Cloud-based applications make it easier for IT teams to monitor employee systems and enhance data security. A simple step like investing in a virtual private network (VPN) hide the IP address of an employee’s home, creating a secure tunnel to access, download or upload sensitive information.

IT teams can also require two-way authentication connections and establish encrypted communication tools to form backup security on an employee’s home firewalls. There are many ways to protect your company files and team member activity without having someone’s physical location weaken your security.

5. Employee engagement collapses

When people don’t feel engaged, they are less engaged in their work. Being isolated at home could produce this result, but research shows otherwise. Survey responses show that 58% of teleworkers would quit if they had to return to full-time work in an office. They much prefer to stay in their remote posts than to find traditional jobs elsewhere.

It’s not hard to see why people prefer to keep their jobs at bay. Working from home helps parents spend more time with their children, allows more flexibility for maternity or paternity leave, and gives people the freedom to use their time as they see fit. Employers will significantly reduce their turnover rates by allowing people to continue working remotely.

6. Quality communication is non-existent

Complete addiction to e-communication is one of the myths that worry employers about remote working. They believe that face-to-face communication produces better results because people are less likely to not understand each other. Nonetheless, there is always the risk that someone will misinterpret another person’s tone or body language, so familiarity with office communication masks the residual potential for problems.
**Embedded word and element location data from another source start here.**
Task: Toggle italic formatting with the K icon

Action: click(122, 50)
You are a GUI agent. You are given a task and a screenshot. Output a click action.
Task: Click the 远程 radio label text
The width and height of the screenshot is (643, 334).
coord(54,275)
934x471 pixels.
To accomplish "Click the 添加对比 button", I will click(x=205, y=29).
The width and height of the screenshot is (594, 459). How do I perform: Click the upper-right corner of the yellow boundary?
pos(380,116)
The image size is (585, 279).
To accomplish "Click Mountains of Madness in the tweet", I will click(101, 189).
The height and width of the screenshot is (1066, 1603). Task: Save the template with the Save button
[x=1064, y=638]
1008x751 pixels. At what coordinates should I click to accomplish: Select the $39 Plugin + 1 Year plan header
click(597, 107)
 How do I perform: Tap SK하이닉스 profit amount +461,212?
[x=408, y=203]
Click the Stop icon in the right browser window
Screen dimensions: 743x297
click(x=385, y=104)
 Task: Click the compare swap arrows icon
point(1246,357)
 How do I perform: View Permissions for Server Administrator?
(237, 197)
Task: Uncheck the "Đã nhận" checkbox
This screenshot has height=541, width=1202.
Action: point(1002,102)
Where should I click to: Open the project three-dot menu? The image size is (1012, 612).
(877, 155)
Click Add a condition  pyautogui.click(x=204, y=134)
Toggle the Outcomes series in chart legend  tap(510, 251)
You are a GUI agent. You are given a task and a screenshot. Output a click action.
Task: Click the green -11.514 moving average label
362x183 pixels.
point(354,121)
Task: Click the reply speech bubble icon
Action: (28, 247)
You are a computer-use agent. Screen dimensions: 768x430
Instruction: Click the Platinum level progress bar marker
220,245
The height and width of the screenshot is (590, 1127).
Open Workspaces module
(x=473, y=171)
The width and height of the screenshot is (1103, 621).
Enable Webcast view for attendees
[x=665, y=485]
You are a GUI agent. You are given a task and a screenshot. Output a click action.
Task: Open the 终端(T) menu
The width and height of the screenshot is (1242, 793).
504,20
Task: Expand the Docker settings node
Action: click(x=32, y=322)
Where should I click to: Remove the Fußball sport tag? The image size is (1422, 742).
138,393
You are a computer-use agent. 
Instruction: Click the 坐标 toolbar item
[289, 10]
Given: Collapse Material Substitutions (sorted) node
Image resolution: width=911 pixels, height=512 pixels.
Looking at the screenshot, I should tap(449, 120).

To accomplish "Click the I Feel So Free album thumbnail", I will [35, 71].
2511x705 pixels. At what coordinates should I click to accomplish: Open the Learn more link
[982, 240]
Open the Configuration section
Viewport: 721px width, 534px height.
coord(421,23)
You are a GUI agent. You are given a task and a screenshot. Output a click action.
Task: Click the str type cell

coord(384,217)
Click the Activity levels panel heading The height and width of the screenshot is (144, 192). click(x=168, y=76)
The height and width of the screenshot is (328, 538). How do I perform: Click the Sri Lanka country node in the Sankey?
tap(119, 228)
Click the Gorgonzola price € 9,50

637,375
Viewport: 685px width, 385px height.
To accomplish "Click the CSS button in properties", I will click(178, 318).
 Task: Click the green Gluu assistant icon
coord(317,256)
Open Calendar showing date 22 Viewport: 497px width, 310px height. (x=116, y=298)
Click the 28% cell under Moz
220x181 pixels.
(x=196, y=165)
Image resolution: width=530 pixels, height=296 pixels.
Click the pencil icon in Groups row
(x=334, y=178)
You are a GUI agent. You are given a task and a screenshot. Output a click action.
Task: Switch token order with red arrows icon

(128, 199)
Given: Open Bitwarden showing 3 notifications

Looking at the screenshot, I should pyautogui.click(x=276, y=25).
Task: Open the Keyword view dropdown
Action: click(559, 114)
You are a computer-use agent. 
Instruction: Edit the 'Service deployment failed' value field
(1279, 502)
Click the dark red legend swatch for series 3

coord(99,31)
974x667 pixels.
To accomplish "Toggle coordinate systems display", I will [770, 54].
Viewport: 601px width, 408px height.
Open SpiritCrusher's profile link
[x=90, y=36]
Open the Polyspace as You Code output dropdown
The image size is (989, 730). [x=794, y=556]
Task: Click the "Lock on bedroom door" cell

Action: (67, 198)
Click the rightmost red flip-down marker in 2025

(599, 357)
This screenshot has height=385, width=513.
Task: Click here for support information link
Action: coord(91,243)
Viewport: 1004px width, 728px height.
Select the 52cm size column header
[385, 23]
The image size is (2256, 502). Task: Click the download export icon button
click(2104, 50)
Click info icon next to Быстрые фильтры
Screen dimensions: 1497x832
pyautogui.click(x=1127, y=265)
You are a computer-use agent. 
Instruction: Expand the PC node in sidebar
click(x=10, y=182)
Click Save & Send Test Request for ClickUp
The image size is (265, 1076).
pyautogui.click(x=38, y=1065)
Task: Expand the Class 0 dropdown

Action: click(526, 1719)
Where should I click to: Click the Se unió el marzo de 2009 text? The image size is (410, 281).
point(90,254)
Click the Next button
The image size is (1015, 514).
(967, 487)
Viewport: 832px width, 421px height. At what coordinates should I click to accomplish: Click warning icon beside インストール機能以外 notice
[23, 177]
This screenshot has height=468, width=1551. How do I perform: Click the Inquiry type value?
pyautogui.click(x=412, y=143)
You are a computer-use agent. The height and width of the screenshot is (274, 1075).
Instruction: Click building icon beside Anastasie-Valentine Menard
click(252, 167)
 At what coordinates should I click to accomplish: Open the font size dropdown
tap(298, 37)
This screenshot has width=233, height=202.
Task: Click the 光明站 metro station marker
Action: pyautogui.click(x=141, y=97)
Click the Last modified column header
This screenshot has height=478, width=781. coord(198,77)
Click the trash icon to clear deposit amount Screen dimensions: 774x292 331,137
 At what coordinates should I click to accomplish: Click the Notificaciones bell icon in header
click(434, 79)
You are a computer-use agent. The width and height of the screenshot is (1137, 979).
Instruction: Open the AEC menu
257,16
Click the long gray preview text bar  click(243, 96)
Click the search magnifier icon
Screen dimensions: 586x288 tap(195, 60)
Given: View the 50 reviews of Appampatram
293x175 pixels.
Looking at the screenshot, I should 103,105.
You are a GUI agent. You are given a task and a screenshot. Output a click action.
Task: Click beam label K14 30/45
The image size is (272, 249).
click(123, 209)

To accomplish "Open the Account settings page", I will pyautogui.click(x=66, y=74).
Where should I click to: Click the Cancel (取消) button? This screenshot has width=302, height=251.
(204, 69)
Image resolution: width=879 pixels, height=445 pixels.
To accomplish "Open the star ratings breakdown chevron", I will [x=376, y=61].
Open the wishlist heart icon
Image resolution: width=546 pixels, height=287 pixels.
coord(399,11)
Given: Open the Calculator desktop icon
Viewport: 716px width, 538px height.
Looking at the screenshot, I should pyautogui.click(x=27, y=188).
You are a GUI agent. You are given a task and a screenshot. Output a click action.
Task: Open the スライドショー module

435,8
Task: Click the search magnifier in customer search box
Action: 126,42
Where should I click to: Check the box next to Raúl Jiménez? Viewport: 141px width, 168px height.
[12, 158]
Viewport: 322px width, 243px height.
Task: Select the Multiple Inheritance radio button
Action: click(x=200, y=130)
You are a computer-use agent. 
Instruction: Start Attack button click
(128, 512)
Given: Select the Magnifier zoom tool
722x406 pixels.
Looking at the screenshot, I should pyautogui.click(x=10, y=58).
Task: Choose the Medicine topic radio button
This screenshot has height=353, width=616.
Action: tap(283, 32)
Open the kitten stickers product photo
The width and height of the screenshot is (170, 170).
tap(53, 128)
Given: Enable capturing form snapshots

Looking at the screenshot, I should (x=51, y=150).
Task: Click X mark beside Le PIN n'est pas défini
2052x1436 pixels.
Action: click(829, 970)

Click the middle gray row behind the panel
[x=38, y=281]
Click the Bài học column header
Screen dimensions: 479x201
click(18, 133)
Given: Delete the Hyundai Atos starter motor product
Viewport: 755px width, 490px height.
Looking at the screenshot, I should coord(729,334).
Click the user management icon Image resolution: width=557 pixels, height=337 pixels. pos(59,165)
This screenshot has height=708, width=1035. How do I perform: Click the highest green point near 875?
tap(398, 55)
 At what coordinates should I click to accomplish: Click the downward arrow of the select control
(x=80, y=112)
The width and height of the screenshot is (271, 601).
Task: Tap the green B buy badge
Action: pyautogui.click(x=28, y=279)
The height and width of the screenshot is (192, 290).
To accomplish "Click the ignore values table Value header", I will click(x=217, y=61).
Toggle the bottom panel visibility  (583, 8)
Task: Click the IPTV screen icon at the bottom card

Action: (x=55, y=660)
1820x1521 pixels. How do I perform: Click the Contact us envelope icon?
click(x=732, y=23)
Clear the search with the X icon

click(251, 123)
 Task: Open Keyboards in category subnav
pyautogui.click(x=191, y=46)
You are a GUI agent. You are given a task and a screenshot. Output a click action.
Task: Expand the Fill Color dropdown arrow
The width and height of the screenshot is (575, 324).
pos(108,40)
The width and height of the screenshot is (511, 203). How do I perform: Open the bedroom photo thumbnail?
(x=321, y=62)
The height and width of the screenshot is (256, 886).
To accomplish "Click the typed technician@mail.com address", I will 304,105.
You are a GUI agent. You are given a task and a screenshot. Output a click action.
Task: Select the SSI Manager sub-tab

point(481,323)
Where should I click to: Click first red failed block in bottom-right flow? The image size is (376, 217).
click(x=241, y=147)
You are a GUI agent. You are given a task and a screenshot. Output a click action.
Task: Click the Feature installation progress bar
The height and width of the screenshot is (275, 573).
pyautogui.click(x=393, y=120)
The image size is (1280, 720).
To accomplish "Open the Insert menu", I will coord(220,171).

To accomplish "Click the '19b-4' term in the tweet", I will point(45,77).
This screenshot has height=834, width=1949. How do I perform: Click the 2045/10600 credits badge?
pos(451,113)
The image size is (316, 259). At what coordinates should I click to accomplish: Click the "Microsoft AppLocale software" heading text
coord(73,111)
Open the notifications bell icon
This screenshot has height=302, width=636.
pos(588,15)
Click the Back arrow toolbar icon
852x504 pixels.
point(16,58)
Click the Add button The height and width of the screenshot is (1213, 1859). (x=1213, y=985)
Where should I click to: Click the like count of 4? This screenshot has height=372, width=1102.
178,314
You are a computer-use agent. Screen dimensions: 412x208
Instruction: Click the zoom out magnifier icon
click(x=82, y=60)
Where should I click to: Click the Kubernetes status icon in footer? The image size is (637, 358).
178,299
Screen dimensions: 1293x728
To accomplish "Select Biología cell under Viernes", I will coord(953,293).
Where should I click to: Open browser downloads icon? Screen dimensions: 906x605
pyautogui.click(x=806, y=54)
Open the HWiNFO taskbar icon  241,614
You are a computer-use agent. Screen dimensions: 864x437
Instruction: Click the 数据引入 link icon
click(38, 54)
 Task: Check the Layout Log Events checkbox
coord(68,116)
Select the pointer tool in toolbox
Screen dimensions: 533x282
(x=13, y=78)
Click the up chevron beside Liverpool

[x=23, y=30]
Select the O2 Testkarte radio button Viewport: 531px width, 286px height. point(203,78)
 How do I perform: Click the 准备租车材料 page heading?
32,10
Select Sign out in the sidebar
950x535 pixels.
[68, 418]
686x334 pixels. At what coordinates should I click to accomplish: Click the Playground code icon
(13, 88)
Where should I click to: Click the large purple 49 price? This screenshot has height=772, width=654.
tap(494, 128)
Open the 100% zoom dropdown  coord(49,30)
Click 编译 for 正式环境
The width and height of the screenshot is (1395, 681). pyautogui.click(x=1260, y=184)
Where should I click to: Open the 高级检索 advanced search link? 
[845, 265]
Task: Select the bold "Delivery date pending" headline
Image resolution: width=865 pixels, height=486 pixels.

People often find that written communication improves their professional success. If everyone has written words to think about when problems arise, it’s easy to clarify and fix things. Memories are not as reliable as a recorded email or a recorded video conference.

7. Hiring remote workers costs more

When you read myths that remote workers are less engaged and less productive, you can assume that they are more expensive to keep on your payroll. If you’re continually paying to hire new team members to replace people who can’t contribute to the workplace or increase sales, it makes sense to eliminate home workstations.

Experts agree that remote workers save their employers money. When companies allow their team members to work from home for half of their hours, employers save up to $ 11,000 per person for several reasons. People are happier working from home, so they will stay at work longer. Employers can also reduce the size of their offices and lower monthly fees for parking permits.

People who stay home all of their hours could double their employer’s savings. It’s an important way for business owners to save money, while still retaining talented members of their team.

8. Remote employees become alone

Supervisors want the best for their employees, which includes their mental well-being. You might fear that your employees will face overwhelming loneliness if they cannot interact in person with their coworkers on a daily basis. While it is true that some people may feel isolated when working from home, employers can easily mitigate this effect of remote working.

To remedy this, you can offer a monthly stipend to remote employees so that they can rent coworking spaces close to their homes and meet other team members. You can also organize weekly virtual events to get everyone together after work, like starting quiz nights. Loneliness won’t be a problem if people know they have upcoming opportunities to make memories with their coworkers.

Break the myths about remote working

While there are a few myths that worry employers about working remotely, you can think of them as opportunities to learn new ways to improve your business culture. Reading the research behind the broken myths and finding opportunities to bond as a team are just a few ways to keep your employees happy while keeping your positions at bay.